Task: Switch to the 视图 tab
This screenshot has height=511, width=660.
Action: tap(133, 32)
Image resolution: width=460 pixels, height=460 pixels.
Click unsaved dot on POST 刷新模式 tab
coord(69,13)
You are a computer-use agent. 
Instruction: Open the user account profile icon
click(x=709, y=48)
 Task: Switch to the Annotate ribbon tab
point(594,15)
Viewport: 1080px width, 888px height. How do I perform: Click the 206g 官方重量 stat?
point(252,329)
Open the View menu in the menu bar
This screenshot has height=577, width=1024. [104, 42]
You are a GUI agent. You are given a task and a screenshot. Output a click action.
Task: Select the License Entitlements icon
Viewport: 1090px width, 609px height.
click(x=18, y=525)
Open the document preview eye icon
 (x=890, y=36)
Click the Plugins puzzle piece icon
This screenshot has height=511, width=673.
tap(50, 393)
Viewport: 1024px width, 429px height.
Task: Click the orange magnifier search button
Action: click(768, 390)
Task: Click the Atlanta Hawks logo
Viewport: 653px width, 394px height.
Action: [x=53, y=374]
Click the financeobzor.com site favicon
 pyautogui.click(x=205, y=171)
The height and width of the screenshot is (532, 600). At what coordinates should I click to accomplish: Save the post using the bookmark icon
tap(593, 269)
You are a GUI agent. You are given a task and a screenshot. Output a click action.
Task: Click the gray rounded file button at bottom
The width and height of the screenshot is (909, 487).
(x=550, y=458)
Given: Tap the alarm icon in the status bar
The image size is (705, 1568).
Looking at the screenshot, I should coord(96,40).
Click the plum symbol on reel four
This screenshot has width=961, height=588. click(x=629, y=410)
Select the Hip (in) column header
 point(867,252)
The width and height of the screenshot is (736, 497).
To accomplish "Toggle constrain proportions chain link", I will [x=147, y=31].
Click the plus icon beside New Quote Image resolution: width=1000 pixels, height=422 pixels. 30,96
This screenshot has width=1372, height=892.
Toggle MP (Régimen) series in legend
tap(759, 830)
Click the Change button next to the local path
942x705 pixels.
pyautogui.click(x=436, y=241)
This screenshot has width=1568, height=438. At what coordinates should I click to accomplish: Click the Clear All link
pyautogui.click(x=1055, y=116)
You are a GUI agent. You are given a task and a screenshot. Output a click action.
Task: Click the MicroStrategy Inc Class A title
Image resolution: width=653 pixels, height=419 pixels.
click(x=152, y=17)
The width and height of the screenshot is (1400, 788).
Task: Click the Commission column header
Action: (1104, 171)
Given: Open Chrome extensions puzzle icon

## Assignment
Retype the records in full. Keep every line identical to the original.

## Finished exercise
Task: Switch to the 视图 tab
This screenshot has height=511, width=660.
Action: tap(133, 32)
Image resolution: width=460 pixels, height=460 pixels.
Click unsaved dot on POST 刷新模式 tab
coord(69,13)
You are a computer-use agent. 
Instruction: Open the user account profile icon
click(x=709, y=48)
 Task: Switch to the Annotate ribbon tab
point(594,15)
Viewport: 1080px width, 888px height. How do I perform: Click the 206g 官方重量 stat?
point(252,329)
Open the View menu in the menu bar
This screenshot has height=577, width=1024. [104, 42]
You are a GUI agent. You are given a task and a screenshot. Output a click action.
Task: Select the License Entitlements icon
Viewport: 1090px width, 609px height.
click(x=18, y=525)
Open the document preview eye icon
 (x=890, y=36)
Click the Plugins puzzle piece icon
This screenshot has height=511, width=673.
tap(50, 393)
Viewport: 1024px width, 429px height.
Task: Click the orange magnifier search button
Action: click(768, 390)
Task: Click the Atlanta Hawks logo
Viewport: 653px width, 394px height.
Action: [x=53, y=374]
Click the financeobzor.com site favicon
 pyautogui.click(x=205, y=171)
The height and width of the screenshot is (532, 600). At what coordinates should I click to accomplish: Save the post using the bookmark icon
tap(593, 269)
You are a GUI agent. You are given a task and a screenshot. Output a click action.
Task: Click the gray rounded file button at bottom
The width and height of the screenshot is (909, 487).
(x=550, y=458)
Given: Tap the alarm icon in the status bar
The image size is (705, 1568).
Looking at the screenshot, I should coord(96,40).
Click the plum symbol on reel four
This screenshot has width=961, height=588. click(x=629, y=410)
Select the Hip (in) column header
 point(867,252)
The width and height of the screenshot is (736, 497).
To accomplish "Toggle constrain proportions chain link", I will [x=147, y=31].
Click the plus icon beside New Quote Image resolution: width=1000 pixels, height=422 pixels. 30,96
This screenshot has width=1372, height=892.
Toggle MP (Régimen) series in legend
tap(759, 830)
Click the Change button next to the local path
942x705 pixels.
pyautogui.click(x=436, y=241)
This screenshot has width=1568, height=438. At what coordinates should I click to accomplish: Click the Clear All link
pyautogui.click(x=1055, y=116)
You are a GUI agent. You are given a task and a screenshot. Output a click action.
Task: Click the MicroStrategy Inc Class A title
Image resolution: width=653 pixels, height=419 pixels.
click(x=152, y=17)
The width and height of the screenshot is (1400, 788).
Task: Click the Commission column header
Action: (1104, 171)
Given: Open Chrome extensions puzzle icon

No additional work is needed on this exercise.